For SPC’s climate finance advisor Exsley Taloiburi, it’s a significant achievement.

“It was one of the key milestones from the beginning of this COP, where they actually operationalised the new Loss and Damage Fund from the first day,” he said. “The push to set up this Fund was initiated mainly by those of us in the Pacific 20 years ago. Now it’s really, really good to see that this fund has been operationalised. However our leaders need to understand that this is not a fund that will be ready to disburse funds in 2024.”

Despite welcoming this step forward, there are ongoing negotiations in the final days of COP28 to determine the composition of the Loss and Damage Fund Board. Forum delegates at COP28 are lobbying for Pacific Islands representation on the Board, recognition of the special circumstances of SIDS and ensuring that funding is awarded as grants rather than loans.

Speaking alongside other Forum ministers in Dubai, Vanuatu’s Climate Minister Ralph Regenvanu also noted: “The current funding gaps for addressing loss and damage are massive and inadequately reported. Neither humanitarian nor insurance mechanisms are able or suited to meet the needs of Vanuatu’s most vulnerable.”

The United Nations Office for Disaster Risk Reduction (UNDRR) has now been chosen as the host of the Santiago Network on Loss and Damage. This is a proposed roster of technical experts to assist developing countries prepare feasibility studies and funding proposals for projects around the damage caused by disasters and the slow onset effects of climate change.

The UN agency was first created in 1999, and has an office in Suva that will assist regional work on Loss and Damage.

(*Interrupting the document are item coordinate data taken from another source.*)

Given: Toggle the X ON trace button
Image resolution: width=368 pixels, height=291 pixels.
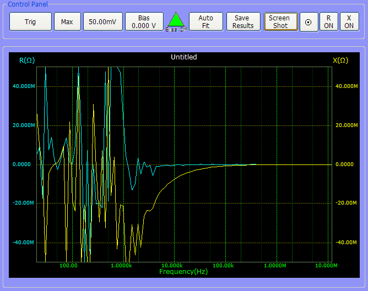Looking at the screenshot, I should [349, 22].
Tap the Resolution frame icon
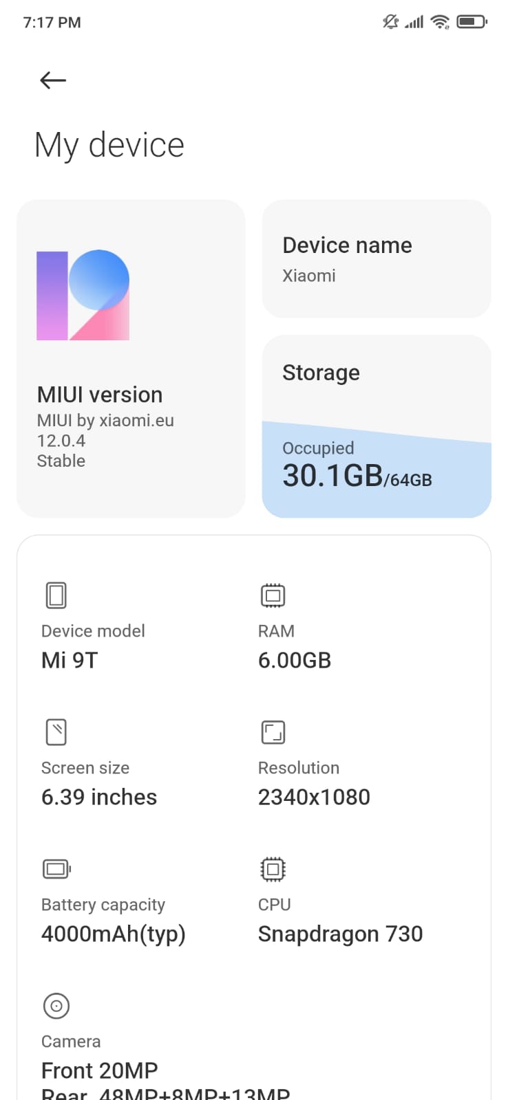Viewport: 508px width, 1100px height. coord(273,732)
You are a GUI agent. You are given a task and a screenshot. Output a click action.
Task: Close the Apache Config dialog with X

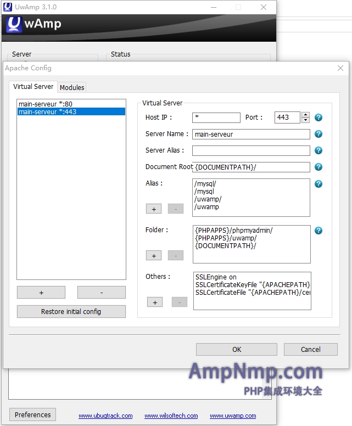(340, 68)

However, SPC’s Taloiburi want UNDRR to broaden its outreach and focus on the full spectrum of adverse climactic effects.

“At the moment one of the concerns of some of our Pacific states is that UNDRR’s level of engagement with them is not really meaningful,” he said. “There is also an issue of how you bring in slow-onset considerations into the discussion, noting that the core function of UNDRR is about disaster risk management.”

For RMI Climate Envoy Kathy Jetn̄il-Kijiner, the debates about financing should not just focus on physical damage, but also the social and cultural impacts on island communities.

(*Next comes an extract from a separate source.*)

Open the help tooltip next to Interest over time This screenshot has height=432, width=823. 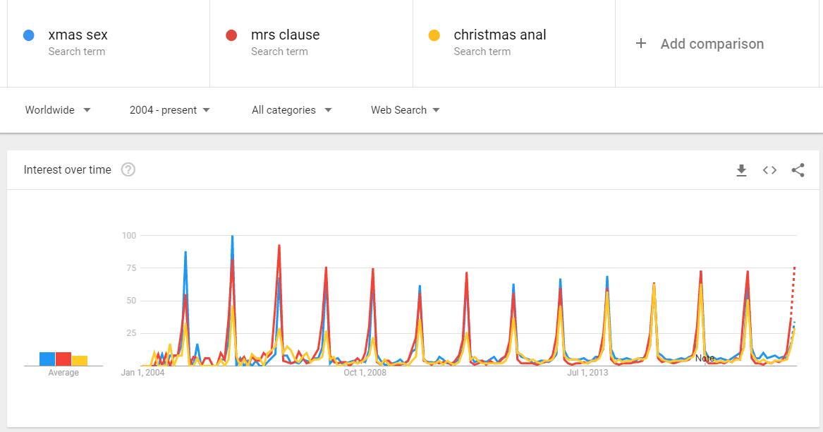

“When we talk about Loss and Damage, a lot of what takes priority are discussions about single disasters and then quantifying the amount that’s lost from property damage and things like,” she said. “What I see as an issue we need to continue to explore a little bit more is how we quantify cultural loss, cultural livelihoods and cultural impacts, which is a key priority for many of us in the Pacific.”